Il est parfois prévu la faculté pour l’auteur ou ses ayants-droit de se voir soumettre le scénario, voire le nom du réalisateur ou même l’entier casting. Une telle prérogative ne s’arrache qu’à l’occasion d’un rapport de force, au cours duquel, pour une fois, l’éditeur, en raison du succès de son auteur, pèsera lourd dans la négociation..

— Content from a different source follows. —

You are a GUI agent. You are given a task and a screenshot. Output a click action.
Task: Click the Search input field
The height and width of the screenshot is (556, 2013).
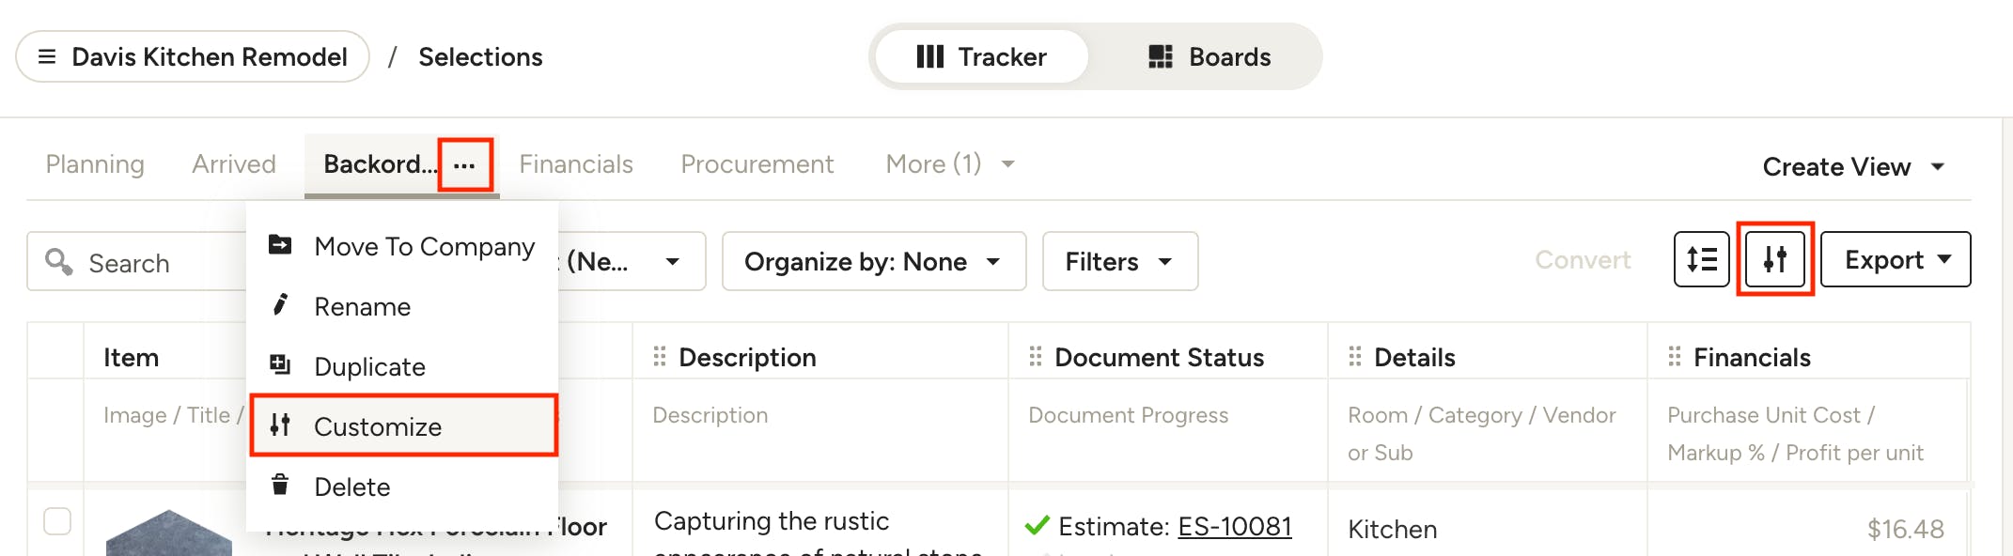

De même, certains ergoteront sur la mention au générique et ne souhaiteront pas profiter de la – bonne ou mauvaise - publicité qui entoure certains films. C’est ainsi que le spectateur candide, et parfois lecteur, s’interrogera sur le sens des nuances, dont la palette s’étend de «tiré» à «sur une idée de», en passant par « librement adapté ».  

 

Le contrat d’option : outil très pratique des producteurs

En pratique, avant la signature du contrat de cession entre la maison d’édition et la société de production, le producteur à l’initiative du projet d’adaptation se réserve généralement un droit d’option sur le texte. En contrepartie de cette option, il versera à l’éditeur ou, le cas échéant, à l’auteur, un acompte correspondant à une sorte d’indemnité d’immobilisation de l’œuvre.

Cet acompte, qualifié de « minimum garanti », varie, bien évidemment, en fonction de la notoriété de l’auteur et de son œuvre. Il correspond, en pratique, à 10% du montant définitif pour la cession des droits d’adaptation audiovisuelle.

Le droit d’option, qu’on peut qualifier de « promesse unilatérale de cession de droits », accorde au producteur un droit de préférence sur l’adaptation du livre à l’écran pendant une durée prédéfinie, le temps de la recherche des financements nécessaires à la production de l’adaptation, mais aussi de la transcription de l’ouvrage en scénario.

A ce stade, le producteur peut déposer au registre des options le titre de l’œuvre littéraire en question, afin de rendre le projet d’adaptation public pendant cette période intermédiaire. Dans ce cas, le producteur devra remettre au Centre national du cinéma et de l’image animée (CNC) une copie du contrat d’option, et justifier du versement des sommes dues au titre de ce contrat.

         Si le projet est avorté, faute de financement par exemple, l’absence de levée de l’option avant le terme stipulé dans le contrat rendra le contrat de cession des droits d’adaptation audiovisuelle caduc. Cela emportera ainsi la « libération » du titulaire des droits, qui pourra alors disposer à nouveau de ses droits d’adaptation et s’adresser librement à un autre producteur. L’indemnité d’immobilisation est, bien entendu, conservée par le titulaire des droits.

La levée de l’option, quant à elle, emporte conclusion du contrat de cession des droits d’adaptation audiovisuelle. En pratique, ce contrat est négocié et rédigé dès la conclusion du contrat d’option auquel il sera annexé, de sorte que la simple levée d’option et signature des parties rendra la cession effective. Le minimum garanti est alors considéré comme une avance sur les redevances proportionnelles à l’exploitation de l’adaptation cinématographique.